Le tondeur gagnant n'est pas forcément celui qui est allé le plus vite puisque les juges vérifient l'état des animaux après la tonte. « Notre jugement se base sur trois principes. Le premier est le respect de l'animal, il ne faut pas le blesser ou le brutaliser. Le deuxième est le respect de la laine. Et le troisième est la rapidité, plus un tondeur va vite, moins il stresse les animaux et plus il rend service à l'éleveur. Quand on va chez un éleveur, si tout le troupeau n'est pas tondu en une journée, le lendemain il faudra aller rechercher les animaux et les retrier », explique le juge.

Un entraînement de sportif

Les françaises Adèle Lemercier et Lucie Granger ont décroché une troisième place en tri de laine, par équipe, une catégorie un peu à part où les concurrents sont jugés sur leur rapidité de triage et sur la qualité de la toison. Les Français Loïc Leygonie et Thimoléon Resneau se sont hissés à la cinquième place en tonte machine par équipe. La Nouvelle-Zélande, l'Écosse et le Pays de Galles ont largement dominé la compétition.

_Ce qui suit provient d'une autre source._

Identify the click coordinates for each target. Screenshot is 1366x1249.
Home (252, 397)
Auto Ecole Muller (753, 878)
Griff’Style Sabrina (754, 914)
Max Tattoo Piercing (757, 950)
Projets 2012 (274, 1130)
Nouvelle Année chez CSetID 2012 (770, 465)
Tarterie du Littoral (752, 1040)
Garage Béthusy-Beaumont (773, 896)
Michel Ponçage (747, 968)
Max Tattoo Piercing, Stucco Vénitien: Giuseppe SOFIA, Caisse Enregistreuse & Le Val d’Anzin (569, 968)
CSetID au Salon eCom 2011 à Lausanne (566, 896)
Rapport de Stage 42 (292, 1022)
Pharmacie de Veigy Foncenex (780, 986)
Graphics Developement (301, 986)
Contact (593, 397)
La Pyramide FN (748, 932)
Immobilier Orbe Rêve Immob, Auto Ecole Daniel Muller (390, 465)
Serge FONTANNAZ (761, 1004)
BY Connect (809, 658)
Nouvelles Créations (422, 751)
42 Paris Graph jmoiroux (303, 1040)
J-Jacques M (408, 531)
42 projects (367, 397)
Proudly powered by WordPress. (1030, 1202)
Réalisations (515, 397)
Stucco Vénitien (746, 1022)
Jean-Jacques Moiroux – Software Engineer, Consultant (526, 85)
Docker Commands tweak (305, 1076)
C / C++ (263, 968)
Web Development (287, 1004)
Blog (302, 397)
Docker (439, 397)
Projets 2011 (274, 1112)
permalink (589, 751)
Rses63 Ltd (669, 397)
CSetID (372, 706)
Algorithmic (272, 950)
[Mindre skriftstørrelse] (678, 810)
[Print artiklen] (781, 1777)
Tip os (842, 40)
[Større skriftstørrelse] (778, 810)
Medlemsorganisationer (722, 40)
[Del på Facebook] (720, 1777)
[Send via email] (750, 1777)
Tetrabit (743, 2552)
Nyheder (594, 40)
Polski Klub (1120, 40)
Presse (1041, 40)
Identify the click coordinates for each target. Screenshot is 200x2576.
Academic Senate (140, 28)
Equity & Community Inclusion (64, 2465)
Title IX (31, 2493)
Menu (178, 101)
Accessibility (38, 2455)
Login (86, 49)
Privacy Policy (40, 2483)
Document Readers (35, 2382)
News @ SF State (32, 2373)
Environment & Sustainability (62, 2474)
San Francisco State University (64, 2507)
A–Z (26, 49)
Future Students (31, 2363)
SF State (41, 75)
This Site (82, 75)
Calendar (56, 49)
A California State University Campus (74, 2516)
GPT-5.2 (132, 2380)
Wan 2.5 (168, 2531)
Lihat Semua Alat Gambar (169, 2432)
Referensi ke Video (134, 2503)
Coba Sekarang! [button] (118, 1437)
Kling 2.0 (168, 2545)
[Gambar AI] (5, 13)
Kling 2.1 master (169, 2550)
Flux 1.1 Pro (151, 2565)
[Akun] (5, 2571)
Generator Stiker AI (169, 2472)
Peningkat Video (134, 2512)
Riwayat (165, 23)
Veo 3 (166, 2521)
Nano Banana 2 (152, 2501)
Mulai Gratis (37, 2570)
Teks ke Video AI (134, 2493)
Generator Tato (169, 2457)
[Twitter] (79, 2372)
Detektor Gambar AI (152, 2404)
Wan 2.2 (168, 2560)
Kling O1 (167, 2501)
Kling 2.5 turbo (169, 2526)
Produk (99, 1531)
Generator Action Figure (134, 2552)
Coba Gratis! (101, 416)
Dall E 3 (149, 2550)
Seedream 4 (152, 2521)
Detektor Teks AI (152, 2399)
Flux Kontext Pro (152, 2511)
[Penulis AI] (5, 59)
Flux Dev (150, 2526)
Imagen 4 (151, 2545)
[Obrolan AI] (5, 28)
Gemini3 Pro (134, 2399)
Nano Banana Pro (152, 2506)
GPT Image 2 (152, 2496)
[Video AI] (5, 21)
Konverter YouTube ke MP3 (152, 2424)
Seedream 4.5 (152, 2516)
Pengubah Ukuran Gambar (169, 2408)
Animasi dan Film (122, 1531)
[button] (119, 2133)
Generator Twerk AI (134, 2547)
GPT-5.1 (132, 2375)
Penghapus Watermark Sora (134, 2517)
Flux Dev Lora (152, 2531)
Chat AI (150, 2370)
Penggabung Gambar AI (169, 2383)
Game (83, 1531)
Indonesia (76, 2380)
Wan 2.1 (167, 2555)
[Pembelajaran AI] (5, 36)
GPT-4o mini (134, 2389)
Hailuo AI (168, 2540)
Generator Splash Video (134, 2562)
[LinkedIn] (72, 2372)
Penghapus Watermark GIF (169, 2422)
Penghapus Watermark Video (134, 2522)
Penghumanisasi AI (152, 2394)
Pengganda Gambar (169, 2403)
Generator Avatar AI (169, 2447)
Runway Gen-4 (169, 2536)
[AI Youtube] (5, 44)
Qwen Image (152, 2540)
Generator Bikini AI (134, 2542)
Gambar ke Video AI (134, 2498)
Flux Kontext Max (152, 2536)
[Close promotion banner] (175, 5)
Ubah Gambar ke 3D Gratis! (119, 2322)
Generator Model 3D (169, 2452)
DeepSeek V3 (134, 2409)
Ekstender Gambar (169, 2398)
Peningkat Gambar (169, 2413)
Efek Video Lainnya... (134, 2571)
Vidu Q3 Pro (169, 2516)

Épreuve de tonte aux forces.
Les tondeurs se sont affrontés dans six catégories. 5 000 moutons ont été tondus soit 7 500 kg de laine.
La tonte professionnelle en compétition est une véritable performance sportive. En finale, les tondeurs mettent moins de 45 secondes pour tondre un animal. « Pour tondre 20 moutons en moins de 20 minutes environ, il faut tenir la forme », confirme Loïc Leygonie. En amont des championnats, les tondeurs se sont donc préparés comme de véritables sportifs. En plus de la préparation physique, le jeune tondeur a, avec un de ces compatriotes et un coach, parcouru la France pour tondre de grands troupeaux. Cela lui a permis de gagner en endurance et en technicité. Comme Christophe Riffaud, il espère que ce championnat aura suscité des vocations.
« Il s'agit d'une bonne vitrine sur l'élevage ovin et la ruralité en général », se félicite-t-il.
En 2022, la 19e édition des championnats du monde se tiendra en Écosse. 

 

L’équipe de France de tonte a eu du mal à rivaliser avec les équipes d’Australie, de Nouvelle-Zélande ou du Pays de Galles.

Tonte et bien-être animal  

Durant les championnats, les tondeurs et les organisateurs n’ont cessé de marteler l’importance de la tonte dans le bien-être animal. En effet, ils expliquent qu’une laine non tondue se transforme en cocon de laine feutrée, humide, qui moisit et accueille de nombreux parasites : tiques, larves de mouches... Si la laine est un excellent isolant quand elle est trop épaisse en période estivale, elle peut provoquer un coup de chaleur pour le mouton, en empêchant l’évaporation de la sueur. Ils indiquent également que l’animal ne souffre pas durant la tonte. La méthode de tonte pratiquée par les professionnels permet à l’animal de se laisser aller et de ne pas trouver de points d’appui pour se relever. Le mouton n’est pas entravé. Il est donc libre de ses mouvements. Le tondeur n’utilise pas la force pour contenir l’animal, on constate que le mouton semble assez tranquille.